Lending replaces decent wages, masking income disparities even while aggravating them through staggering interest rates.
But for other debtors, the rude disruption of their middle-class lifestyles hasn’t been the result of sudden disaster; it’s been mere pretense from the start. These are spenders who aren’t weighed down by a rare big-ticket item but who bankrupt themselves with spending sprees totally out of keeping with their incomes. Poor people are the credit industry’s growth sector; between 1977 and 1989 the proportion of households earning between $10,000 and $20,000 who have at least one credit card rose from 33 percent in 1983 to 44 percent in 1995, according to Federal Reserve economist Peter Yoo. Even among households with incomes under $10,000, 32 percent owned credit cards in 1995. Lower-income households also use their cards more heavily than they used to. (Although wealthy households still account for the majority of credit card debt, average credit card debt for households in the lower half of the income distribution increased at a 14 percent annual rate between 1992 and 1995, compared to an 8 percent annual rate for households in the top half of the income distribution.)
For poorer families, debt is an irresistible supplement to low incomes. I went to Chicago’s federal bankruptcy court and looked through some of the petitioners’ files. Among them I found Mary B., a middle-aged woman, married with no children. She’s worked at the National School Towel Service for sixteen years; her annual salary is $12,000. She will probably never buy a home or get a degree. Nonetheless, she declared bankruptcy in April 1998, after running up credit card bills of $9,200. According to court documents, she charged $5,300 of “ordinary household goods and supplies” to her Discover Card, and $3,200 more to her First Chicago card. Let’s reflect on what these might be: A trip to Sears for a new washer-dryer? A jaunt to Marshall Field’s, perhaps for a cute pair of earrings and a chi-chi black dress? Marie Anne T.’s files tell a similarly ordinary story. A nurse technician for five years, earning a salary of $18,000, this single mother with two young adult children managed to ring up bills of $13,700 on her credit cards in 1997, increasing her disposable income by 76 percent and making stops at Sears (for a new lawn mower and stereo, according to court files) and at Montgomery Ward (new tires for the car?). She also owed $46,000 in secured debt, mostly for no fewer than three automobiles, shared with her children. Neither Mary nor Marie Anne could realistically have had hoped to pay back her exorbitant bills, no matter how bountiful the economy seemed. Instead, each one simply “passed” as middle class for a year, flaunting her new clothes and household goods.

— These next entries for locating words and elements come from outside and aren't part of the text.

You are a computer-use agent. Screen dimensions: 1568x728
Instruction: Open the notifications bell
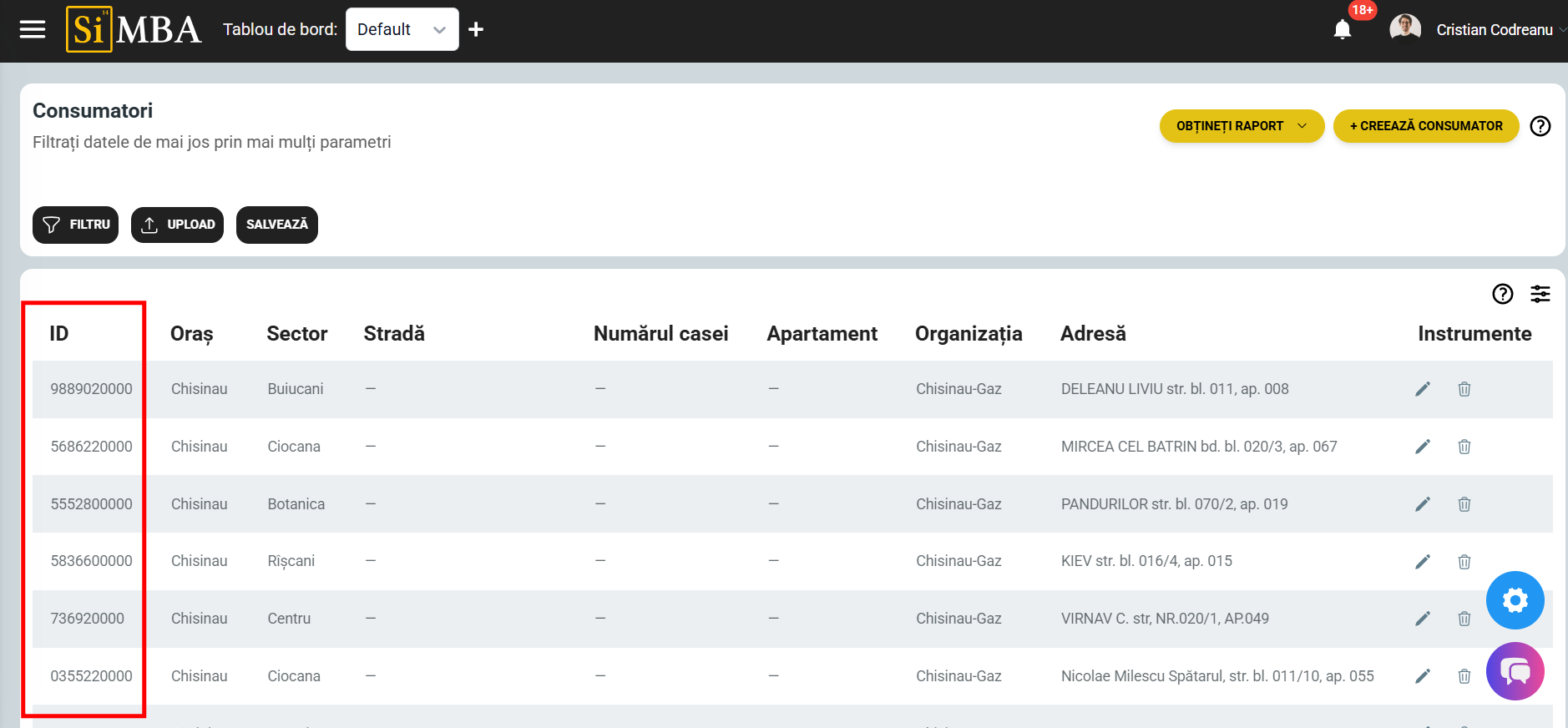click(x=1342, y=30)
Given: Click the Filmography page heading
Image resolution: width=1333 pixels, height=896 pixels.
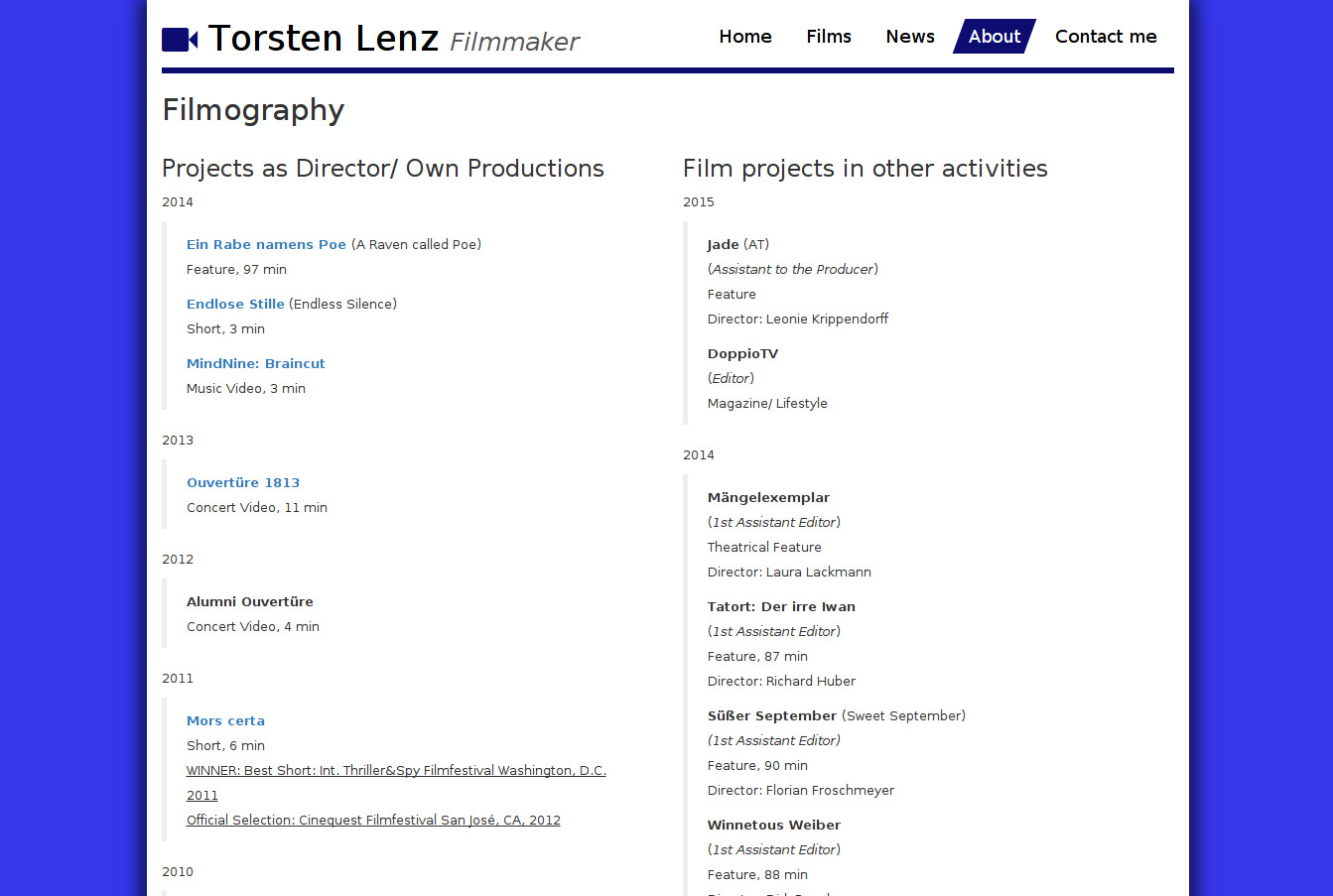Looking at the screenshot, I should [253, 110].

There’s an odd poetic justice in the bankruptcies of Mary and Marie Anne. Banks and credit companies are, strictly speaking, the direct source of their illusory “income.” But considered more abstractly, it is their bosses who are lending them money. Most households are net debtors, while only the very richest are net creditors. In an overall sense, in other words, the working classes are forever borrowing from their employers. Lending replaces decent wages, masking income disparities even while aggravating them through staggering interest rates. If Mary’s wages were higher, she might not have needed those credit cards—and, of course, her boss wouldn’t have quite so much money lying around to lend. Credit and bankruptcy can sometimes even seem like class warfare by other means: Mary and Marie Anne are simply treating themselves to a long-delayed raise.
But there is also something tragic about quick bankruptcy and easy credit, about the buying frenzies of folks like Mary and Marie Anne or their wealthier counterparts who are laid low by exclusive summer camps, music lessons, and private schools. Bankruptcy may provide short-term relief for consumers locked into endless debt servicing, but it can’t deliver on the promise of sunny days and blue skies held out by the lawyers shilling on late-night TV. Upper-class moralists may gnash their teeth, but bankruptcy serves their interests fairly well: By obscuring collective problems, credit provides easy individual escapes into a world where everything can be yours. Frustration with empty, boring work, a stagnant salary, and the tedium of making ends meet can be expressed as the craving for a waffle iron, a piece of lingerie, a bright plastic toy for the kid. Bankruptcy transforms the nasty crunch confronting the middle class—“downsizing,” rising housing prices, slow real income growth, attacks on unions—into an individual morality play of desire, gluttony, confession, and finally redemption, as the forgiven debtor goes out to borrow once again.